子どものおちんちんの皮ってむかないと「包茎」になるの?【アクロストン式おうち性教育Q&A】

ネット社会の現代では、子どもたちは簡単に性情報にアクセスできます。子どもたちが間違えた情報をうのみにしないために、家での性教育は必要不可欠です。とは言っても、いったいいつごろから、どんな話をすればいいのか困惑しますよね。

2018年から公立小学校や企業主宰のイベントで、性教育の授業やワークショップを展開している医師夫婦のユニット「アクロストン」が、ママ&パパのお悩みに応えます。

 

3歳の息子がいます。「おちんちんの皮」をむいた方がいいのか悩みます。
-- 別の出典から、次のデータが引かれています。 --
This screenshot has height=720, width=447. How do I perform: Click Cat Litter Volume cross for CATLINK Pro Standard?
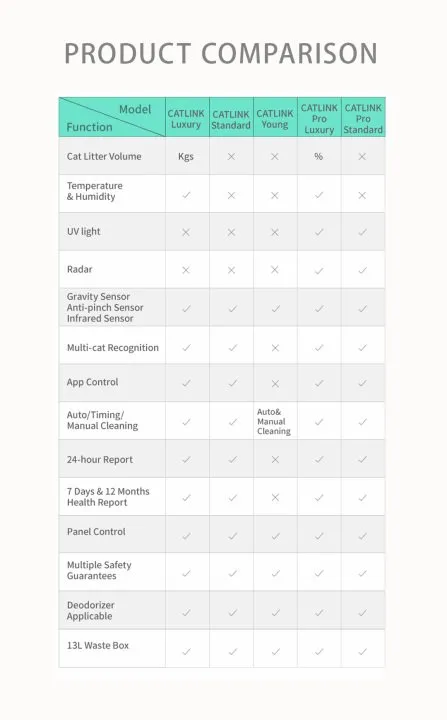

むかないと包茎になるの?

息子といっしょにおふろに入るたびに気になるのが、おちんちんの皮をむいたほうがいいのかどうか。少しずつむいたほうがいいのか、それとも自然に放っておけばいいのか、悩むところです。このままむかずに、思春期に包茎手術となったら、それはそれでやっかいですよね。(3歳の息子の母)

生まれたときは、みんな真性包茎。年齢が上がれば、ほとんどが自然にむけていきます

男の子ママにとって、未知の世界であるおちんちん。皮をむいたほうがいいのか、むかなくていいのか、むくとしたらどうやって……?

お母さんが息子といっしょにクリニックにやってきて「おちんちんの皮はむいたほうがいいですか」「おちんちんが赤くなってはれているんですけど」といった相談は、よく受けます。子どもの年齢は3、4歳から小学校高学年までとさまざまですね。

おちんちんはA~Cのどの状態でも大丈夫です!

みなさんもご存知のとおり、おちんちんの皮がかぶっていることを「包茎」といいます。

具体的に亀頭(ペニスの先端)が包皮(皮膚)に包まれている状態。包茎には、「真性包茎」と「仮性包茎」があります。大人になっても常にCの状態の人は3割もいないと言われていますので、あまり心配することはありません。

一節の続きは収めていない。